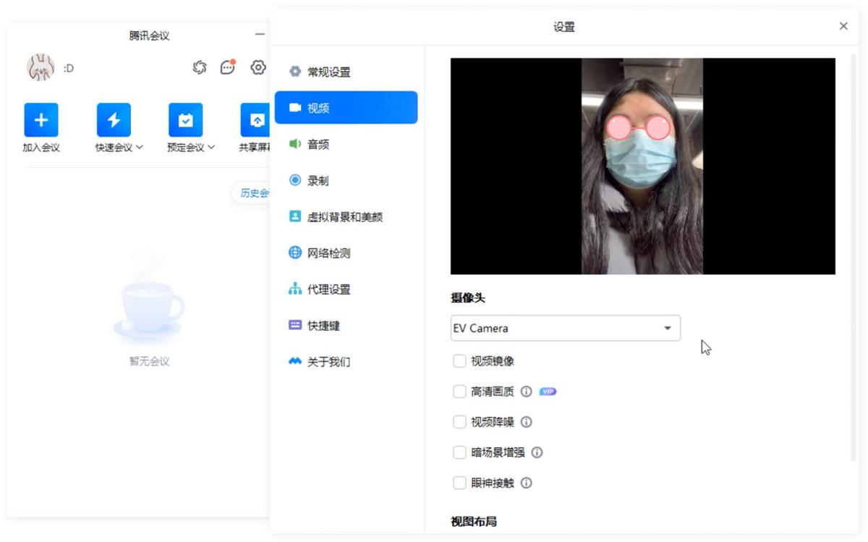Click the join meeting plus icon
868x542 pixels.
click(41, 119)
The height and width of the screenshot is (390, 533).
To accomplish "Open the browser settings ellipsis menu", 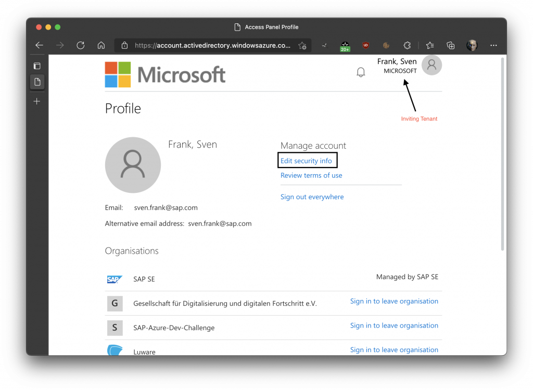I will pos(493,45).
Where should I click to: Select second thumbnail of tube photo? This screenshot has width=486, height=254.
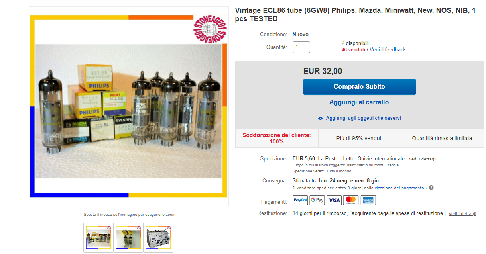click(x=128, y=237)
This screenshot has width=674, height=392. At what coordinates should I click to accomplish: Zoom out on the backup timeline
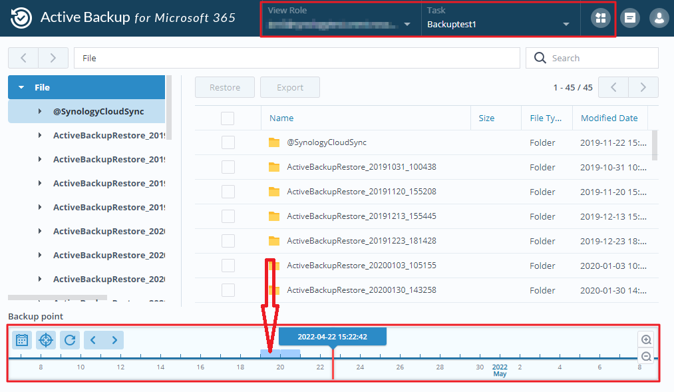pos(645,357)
┄┄┄┄┄┄┄┄┄┄
Duplicate the stretch from the line containing "This screenshot has width=674, height=392." through the end of the records, both ends included, leaving the pictures out of your answer.

This screenshot has width=674, height=392. At what coordinates should I click to accomplish: Zoom out on the backup timeline
pos(645,357)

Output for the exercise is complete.